カーゴニュース 2025年5月8日 第5336号
南海電気鉄道(本社・大阪市浪速区、岡嶋信行社長)と東京流通センター(TRC、東京都大田区、有森鉄治社長)は1日、業務提携契約を結んだ。両社はそれぞれの物流施設の強みを活かしながら、効率的かつ持続的な物流の実現に向け、自動運転トラックなどの次世代モビリティの実用化や、トラック輸送と貨物鉄道輸送が連携したモーダルコンビネーションによる東京~大阪間の幹線輸送ルート構築を協働して推進。物流を支える新たな社会インフラの構築を図り、物流業界の課題解決を目指す。

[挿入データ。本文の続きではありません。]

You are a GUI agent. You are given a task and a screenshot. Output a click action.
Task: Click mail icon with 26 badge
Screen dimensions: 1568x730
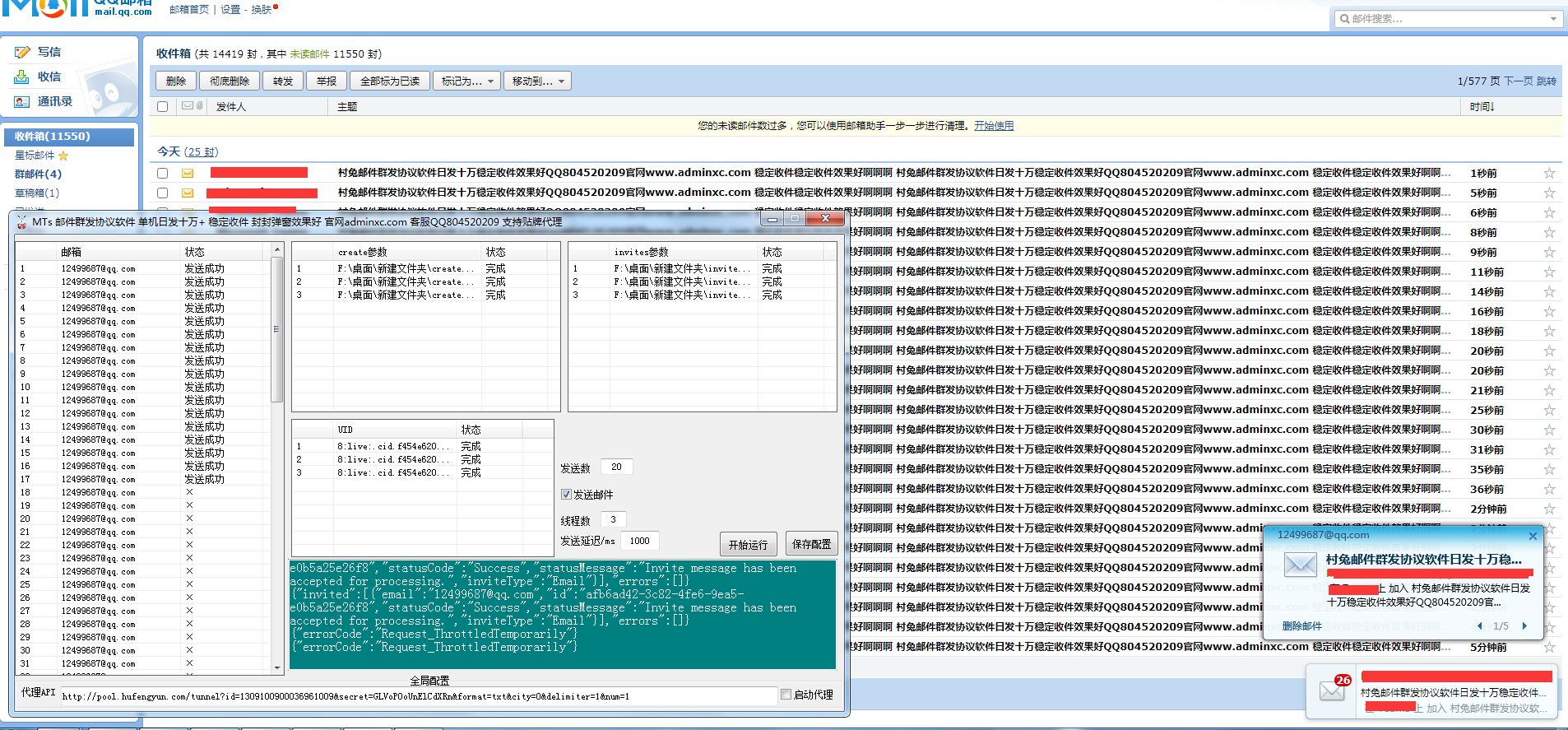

南海電鉄の所有する「東大阪流通センター」(大阪府東大阪市)と「北大阪流通センター」(大阪府茨木市)とTRCは、高度経済成長期における人口や自動車の増加などにより生じた流通機能や都市機能の低下という社会課題を解決するため、それぞれ関西圏と関東圏の交通要衝地に一大流通拠点として整備され、国内の物流機能を支えてきた。近年、トラックドライバー不足などを要因として、安定的で持続的な物流の確保が喫緊の課題として浮上したことを受け、両社は物流課題への認識とともに強靭な物流インフラの構築へのビジョンを共有していることを確認し、業務提携に至った。
南海電鉄上席執行役員不動産事業本部長の西原啓介氏は「北大阪流通センター」の再開発について「公共性の高いトラックターミナル機能を堅持しつつ、配送センターなどの物流施設を集積し、関西圏でトップクラスの物流施設とする」と説明したうえで「今回の業務提携でTRCの物流施設との幹線輸送経路を構築することで、大阪における自動運転トラックなど次世代モビリティの拠点とすることもでき、東大阪・北大阪流通センターのポテンシャルはさらに増すと考えている」と述べ、両者の業務提携を通じ、物流を支える社会インフラ機能を実現していく方針を掲げた。
TRC常務取締役の吉竹宏樹氏は「南海電鉄の流通センターと連携し、幹線輸送経路を構築することで、より大きなスケールと実効性をもって物流効率化を目指すことができる」と述べ、自動運転トラックやダブル連結トラック等の次世代モビリティの活用や、貨物鉄道輸送との連携を促進する考えを示した。そのうえで「自動運転トラックはドライバー不足という社会課題を解決するだけでなく、今後の物流のあり方に大きく変革を起こす技術だと認識している。南海鉄道との業務提携により高速道路上だけでなく一般道を含めた自動運転トラック輸送の実現を目指す」と意欲を語った。